Extrait fourni:
============================================================

Le président de la Fifa Sepp Blatter quitte la salle de conférences du siège de la Fifa à Zurich après avoir annoncé sa démission, le 2 juin 2015 (AFP / Valeriano Di Domenico)

La chute

ZURICH (Suisse), 3 juin 2015 – Quand le responsable photo de l’AFP en Suisse Fabrice Coffrini m’appelle, le mardi soir à dix-sept heures, pour me demander de couvrir une conférence de presse organisée à l’improviste au siège de la Fifa à Zurich, je ne me doute pas que je vais assister, depuis les premières loges, à un cataclysme historique dans le monde du football.

Depuis une semaine, un énorme scandale de corruption ébranle la Fifa mais le président de l’organisation, Joseph Blatter, semble toujours aussi indéboulonnable. Quatre jours plus tôt, en pleine tourmente, il a été élu pour un cinquième mandat. Et le matin même, la Fifa a tenté dans un communiqué de dégonfler de nouvelles accusations contre ses responsables.

(AFP / Valeriano Di Domenico)

La Fifa a convoqué les journalistes pour dix-huit heures. Mais peu d’entre eux ont eu le temps d’arriver dans un délai aussi court, et nous ne sommes pas très nombreux dans la grande salle de conférences. Et nous ne savons pas qui va s’exprimer. Quand j’arrive, je vois sur la tribune un panneau avec le nom de Joseph S. Blatter. Je prends une photo du siège vide, mais le panneau est retiré quelques instants plus tard. Il ne reste plus que le nom du directeur de la communication de la Fifa, Walter De Gregorio. J’en déduis qu’il va être le seul responsable présent.

Le directeur de la communication de la Fifa, Walter De Gregorio (AFP / Valeriano Di Domenico)

A deux reprises, on nous annonce que la conférence de presse est retardée. Elle démarre finalement à 18h45. De Gregorio s’installe à la tribune et annonce une « déclaration » de Sepp Blatter. Logiquement, nous nous attendons à ce qu’il sorte un papier et lise une déclaration écrite de son patron.

============================================================

Consigne 1:
Les affirmations suivantes concordent-elles avec l'extrait fourni ? Pour chacune, répondez par oui ou non et citez tels quels les mots du texte qui tranchent. (a) La conférence de presse a commencé à dix-huit heures. (b) Blatter avait été élu pour un cinquième mandat quatre jours plus tôt. (c) Le panneau au nom de Blatter est resté sur la tribune pendant toute la conférence.
Consigne 2:
Poursuivez le récit de la démission de Sepp Blatter à partir de sa dernière phrase.

(Entrées de pointage de mots et d'éléments)
============================================================

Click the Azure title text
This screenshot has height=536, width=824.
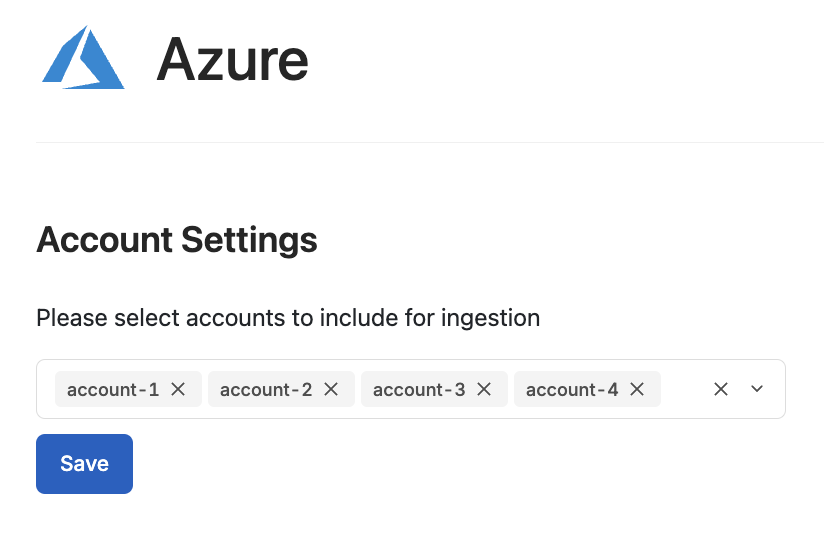click(232, 60)
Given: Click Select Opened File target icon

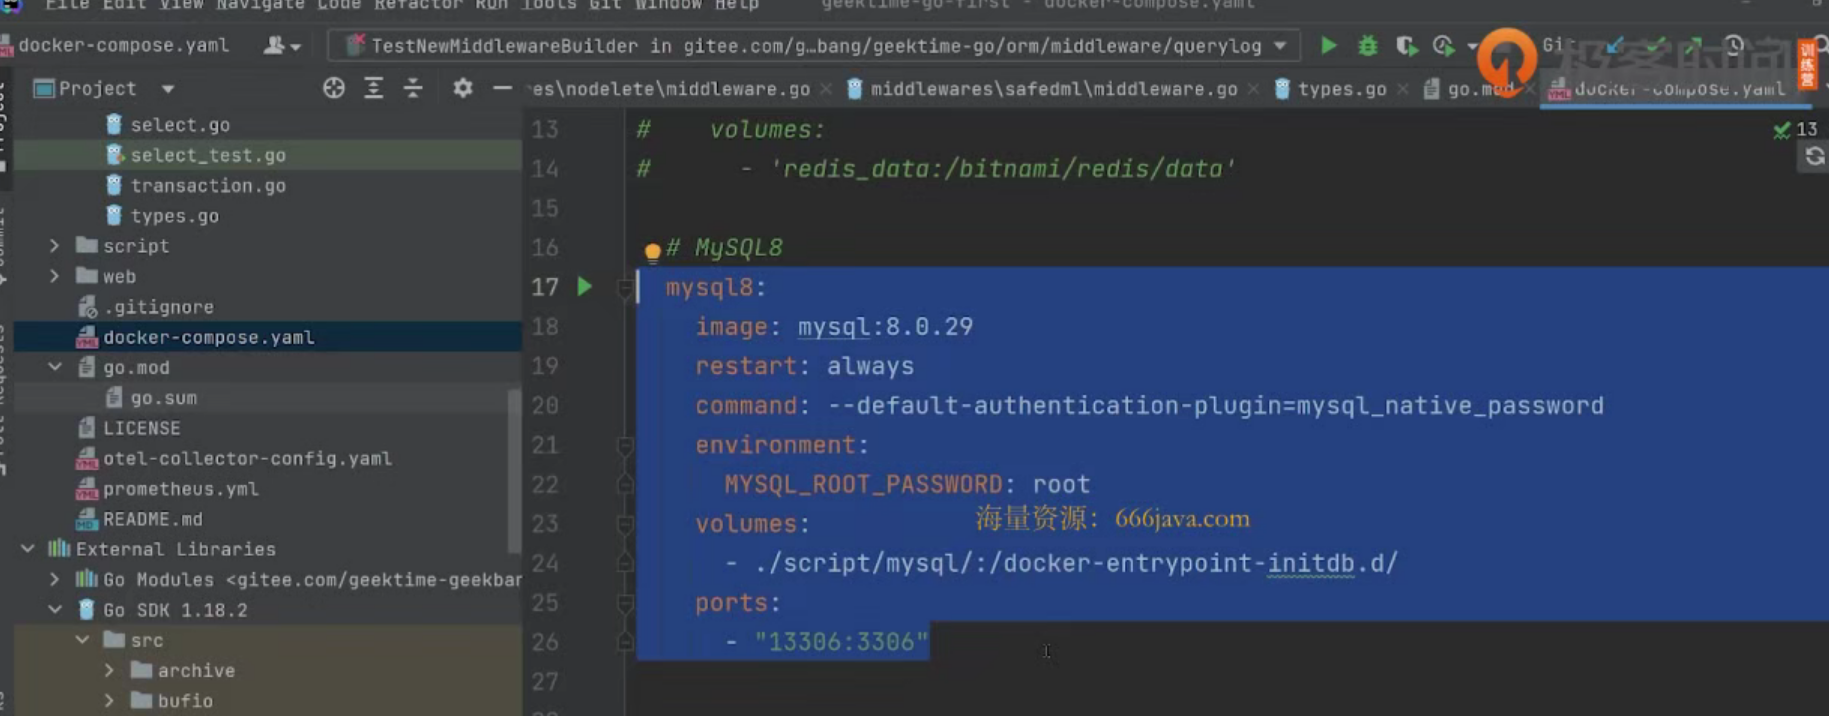Looking at the screenshot, I should 333,89.
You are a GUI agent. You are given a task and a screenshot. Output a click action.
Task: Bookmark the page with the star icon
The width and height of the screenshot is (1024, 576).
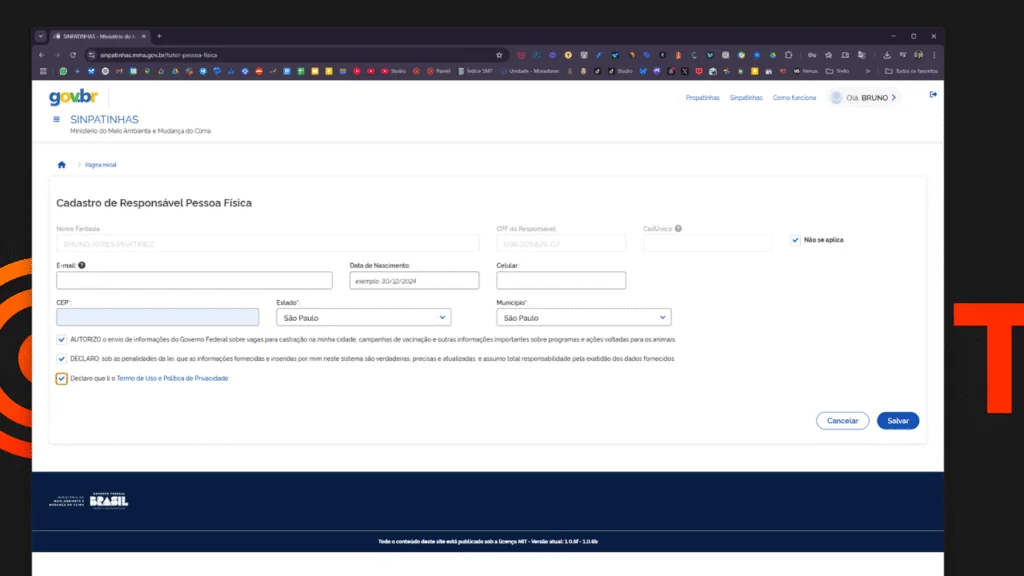click(x=499, y=55)
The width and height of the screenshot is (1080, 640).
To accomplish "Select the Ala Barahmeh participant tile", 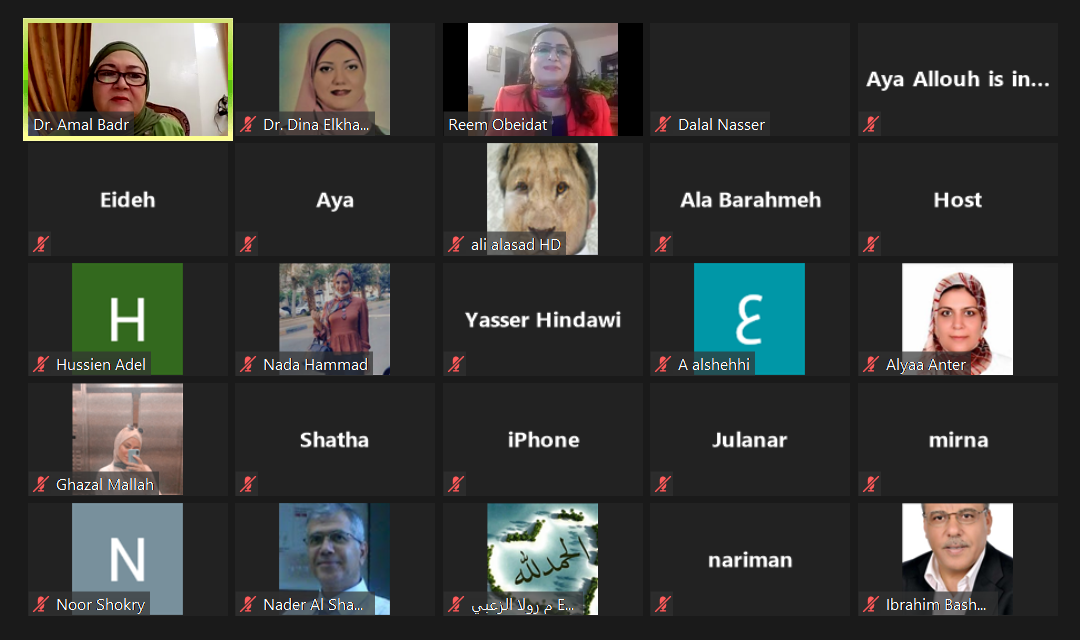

============================================================

Réponse 1:
(a) Non : « Elle démarre finalement à 18h45. »
(b) Oui : « Quatre jours plus tôt, en pleine tourmente, il a été élu pour un cinquième mandat. »
(c) Non : « mais le panneau est retiré quelques instants plus tard. »

Réponse 2:
Mais tout à coup, la porte à droite de la tribune s’ouvre et Sepp Blatter en personne fait son apparition. C'est une surprise totale. Au lieu de s’asseoir à la tribune, il s’avance jusqu’à la chaire située à droite de la scène et, debout, se met à lire son communiqué.

(AFP / Valeriano Di Domenico)

Je suis positionné sur l’aile gauche de la salle. Tout en prenant des photos, j’écoute ce que dit Blatter, qui s’exprime en français. « Même si un nouveau mandat m'a été confié, il semble que je ne sois pas soutenu par tous dans le monde du football, c'est pourquoi je vais convoquer un congrès extraordinaire et remettre mon mandat à disposition ».

Je m’arrête. Je n’en crois pas mes oreilles. Je réalise alors qu’aucune des images que j’ai prises jusqu’à présent n’illustre l’événement dans toute sa magnitude. LA photo, celle qui symbolisera la chute du grand patron du football mondial, ce sera celle du moment où il quittera la salle.

(AFP / Valeriano Di Domenico)

Mais pour cela, il faut absolument que je change de position. Blatter est entré par la porte sur ma droite, et je pressens qu’il prendra le même chemin pour sortir. Il y a aussi une porte sur la gauche, mais la porte de droite est la plus proche de la chaire d’où il parle, et celle près de laquelle se sont postés ses gardes du corps. Les attachés de presse de la Fifa n’aiment pas quand les photographes bougent dans la salle pendant les conférences de presse. Mais comme il n’y a pas grand monde, j’estime que ne dérangerai personne. J’y vais.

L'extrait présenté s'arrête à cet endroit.